Perceptron Learning Algorithm

Matthieu R Bloch

Linearly separable datasets

  • Dataset \(\{\bfx_i,y_i\}_{i=1}^N\) is linearly separable if there exists \(\bfw\in\bbR^d\) and \(b\in\bbR\) such that \[\forall i\in\intseq{1}{N}\quad y_i=\sgn{\bfw^\intercal\bfx+b} \qquad y_i\in \{\pm 1\}\] By definition \(\sgn{x}=+1\) if \(x> 0\) and \(-1\) else. The affine set \(\{\bfx:\bfw^\intercal\bfx+b=0\}\) is called a separating hyperplane.

  • A bit of geometry…
  • Consider the hyperplane \(\calH\eqdef \{\bfx:\bfw^\intercal\bfx+b=0\}\). The vector \(\bfw\) is orthogonal to all vectors parallel to the hyperplane. For \(\bfz\in\bbR^d\), the distance of \(\bfz\) to the hyperplane is \[d(\bfz,\calH)=\frac{\abs{\bfw^\intercal\bfz+b }}{\norm[2]{\bfw}}\]

  • How can we find a separating hyperplane? (assuming it exists…)

Perceptron learning algorithm

  • Consider \(\bfx = [1\,x_1,\cdots,x_d]^\intercal\in\bbR^{d+1}\) and hyperplane of the form \(\theta^\intercal\bfx = 0\).
  • Data \(\calD\eqdef\{(\bfx_i,y_i)\}_{i=1}^N\) such that \(y_i\in\{\pm 1\}\)

  • Perceptron Learning Algorithm (PLA) invented by Rosenblatt in 1958 to find separating hyperplanes

    • Start from guess for \(\theta^{(0)}\) and go over data points in sequence to update \[\theta^{(j+1)}=\begin{cases} \theta^{(j)}+y_i\bfx_i\text{ if }y_i\neq \sgn{{\theta^{(j)}}^\intercal\bfx_i}\\ \theta^{(j)}\text{ else} \end{cases}\]
    • Geometric intuition behind operation
    • Stochastic gradient descent view
  • PLA finds a non parametric linear classifier
    • Can be viewed as single layer NN
  • PLA finds a separating hyperplane if the data is linearly separable

Maximum margin hyperplane

  • “All separating hyperplanes are equal but some are more equal than others”

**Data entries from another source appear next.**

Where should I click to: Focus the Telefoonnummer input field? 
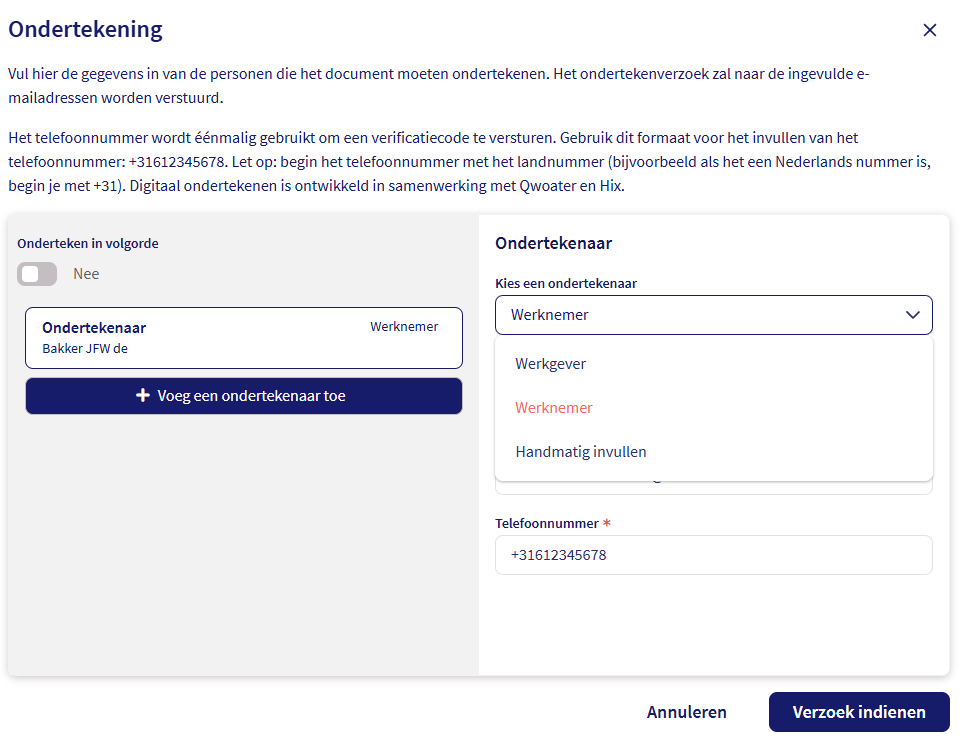[713, 555]
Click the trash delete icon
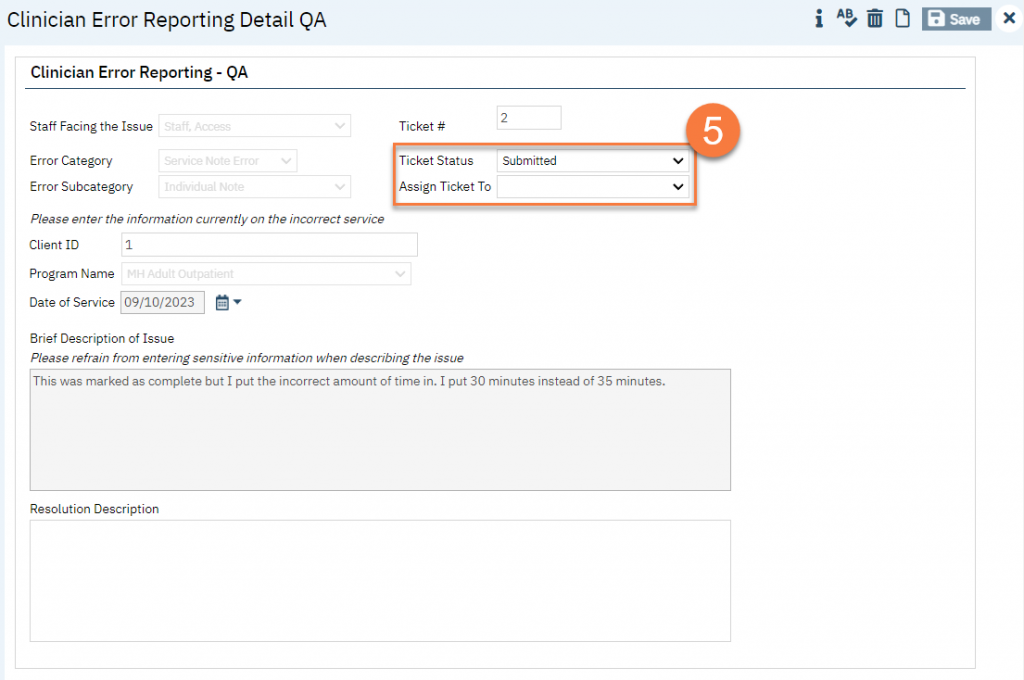1024x680 pixels. (x=875, y=19)
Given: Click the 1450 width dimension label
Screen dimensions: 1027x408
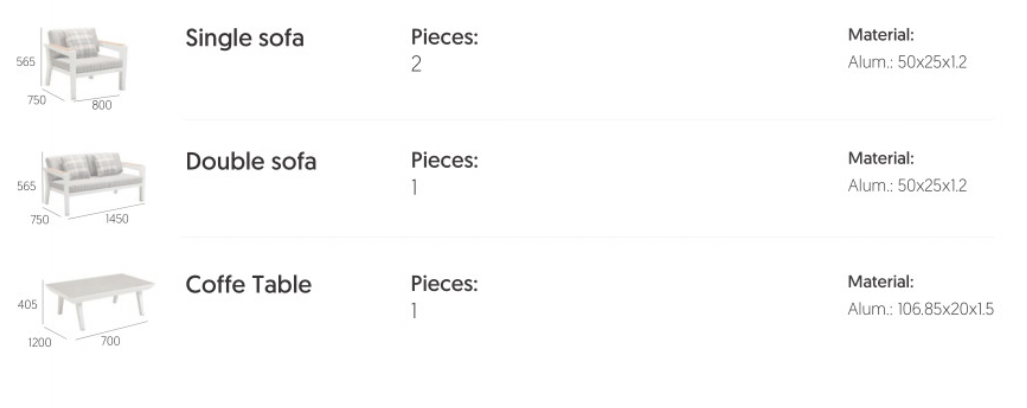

  • Margin \(\rho(\bfw,b) \eqdef \min_i \frac{\abs{\bfw^\intercal\bfx_i+b}}{\norm[2]{\bfw}}\); the maximum margin hyperplane is the solution of \[(\bfw^*,b^*)=\argmax_{\bfw,b}\rho(\bfw,b)\]
    • Larger margin leads to better generalization
  • The canonical form \((\bfw,b)\) of a separating plane is such that \[\forall i\,\, y_i(\bfw^\intercal\bfx_i+b) \geq 1\text{ and }\exists i^* \text{ s.t. }y_{i^*}(\bfw^\intercal\bfx_{i^*}+b) = 1\]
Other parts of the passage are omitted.